Une tâche principale pour l’Union dans les années à venir sera d’assurer la réussite de l’élargissement. Le premier pas déterminant sera l’adoption d’un nouveau traité. Nous devons aménager les processus de décision et les institutions de l’Union de manière à maintenir et à renforcer l’efficacité de notre coopération même avec 25 États membres, voire plus.
Le Danemark salue donc le résultat obtenu lors du Sommet européen au mois de mars. Ce resultat met en évidence la force de l’Union. Les crises sont susceptibles de survenir. Les négociations sont susceptibles d’être suspendues. Mais nous trouvons une solution nous permettant d’avancer.Il s’agit désormais de réunir la volonté nécessaire pour trouver un compromis.

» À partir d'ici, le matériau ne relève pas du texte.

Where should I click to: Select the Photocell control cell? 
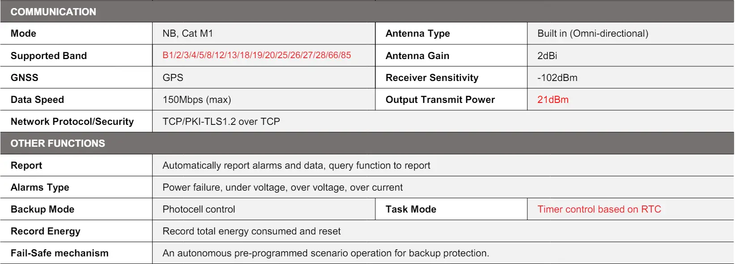[199, 209]

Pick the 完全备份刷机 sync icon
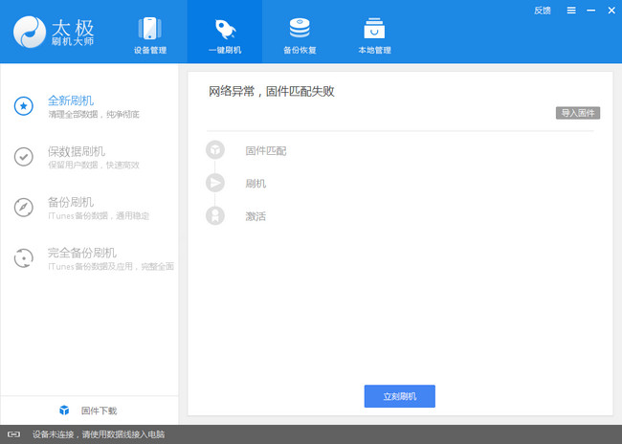[24, 258]
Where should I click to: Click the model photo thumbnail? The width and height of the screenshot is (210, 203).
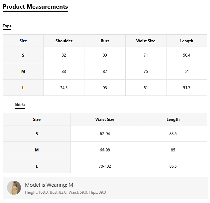(x=14, y=188)
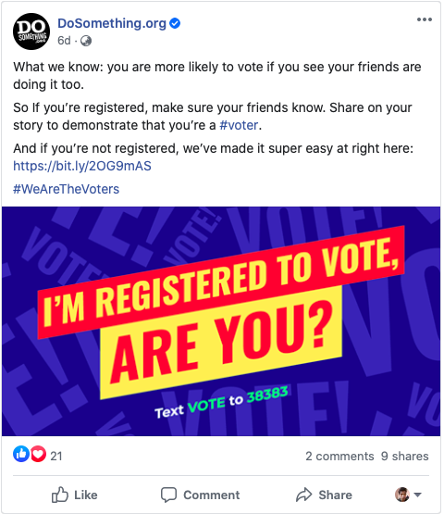Click the red heart reaction icon
This screenshot has height=514, width=444.
(38, 454)
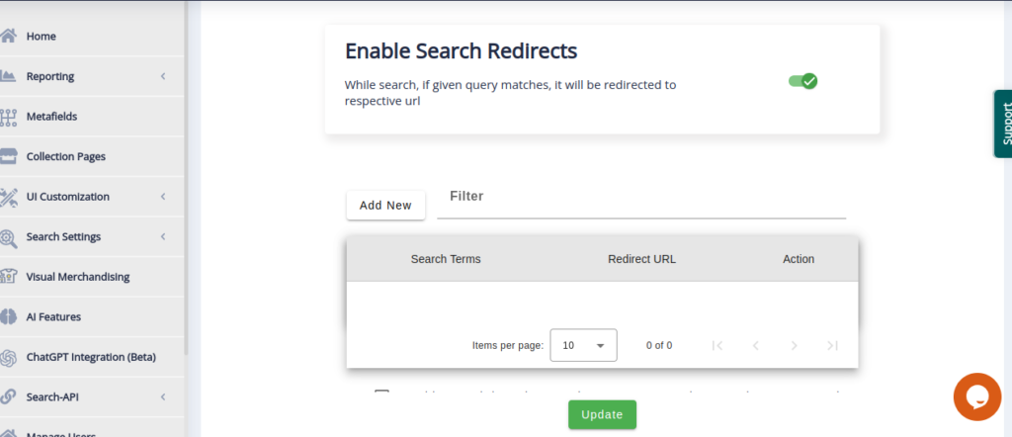Screen dimensions: 1012x437
Task: Click the Home icon in sidebar
Action: tap(9, 37)
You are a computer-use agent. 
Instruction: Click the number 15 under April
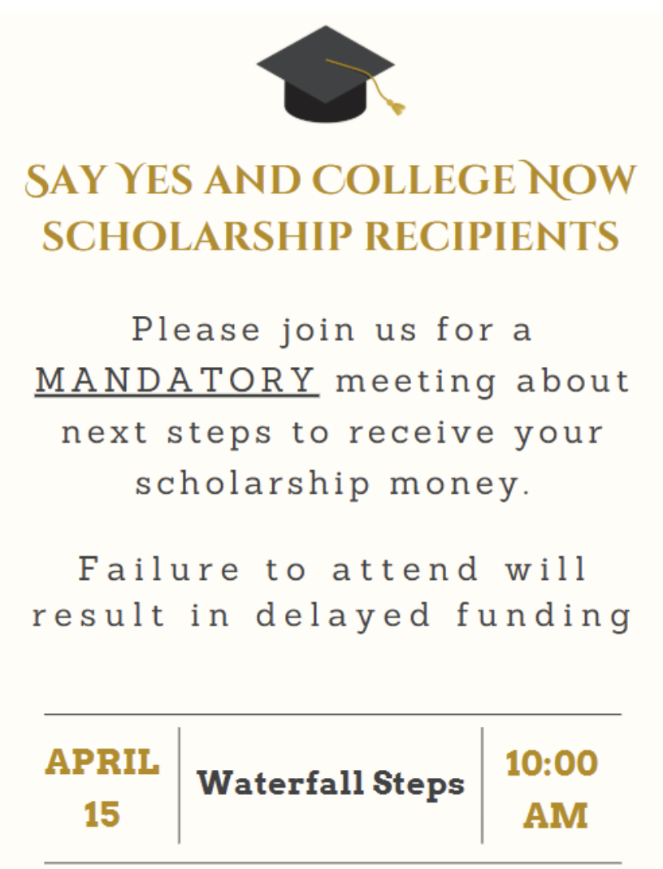coord(102,815)
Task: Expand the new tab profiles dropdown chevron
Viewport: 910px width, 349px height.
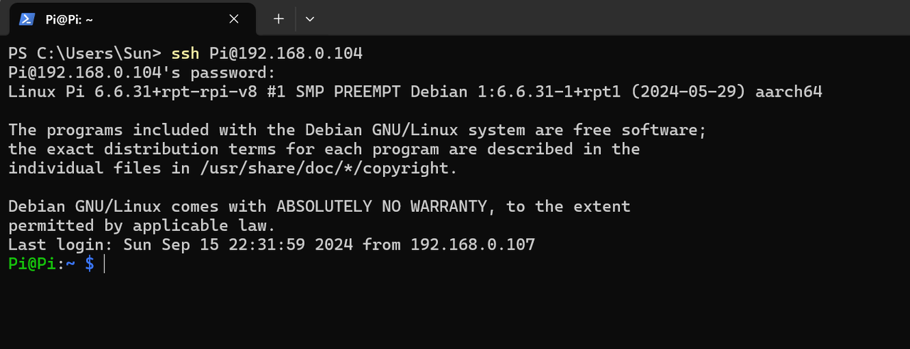Action: click(310, 19)
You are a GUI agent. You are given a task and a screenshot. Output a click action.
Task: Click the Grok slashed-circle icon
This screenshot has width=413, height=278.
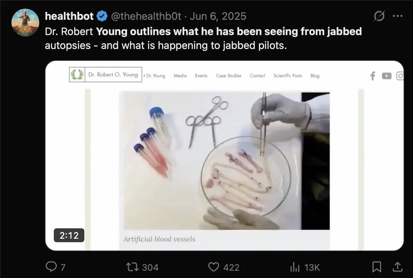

Certaines parties ont exprimé des inquiétudes face à l’échec de la Conférence intergouvernementale parce qu’elles voient un signe d’une évolution vers une dominance de grande puissance au sein de l’Union. Eventuellement sous forme de relations plus étroites entre la France, l’Allemagne et la Grande-Bretagne.
Je ne partage pas cette crainte. Je ne considère pas les dernières réunions tenues entre ces trois pays comme un club privé contre quelqu’un d’autre. Ces pays souhaitent, comme c’est le cas avec d’autres, échanger leurs points de vue préalablement aux réunions importantes au sein de l’Union.
De toute évidence, il est essentiel d’organiser la coopération européenne de manière à ne pas créer des entités - grands contre petits, nord contre sud et est contre ouest.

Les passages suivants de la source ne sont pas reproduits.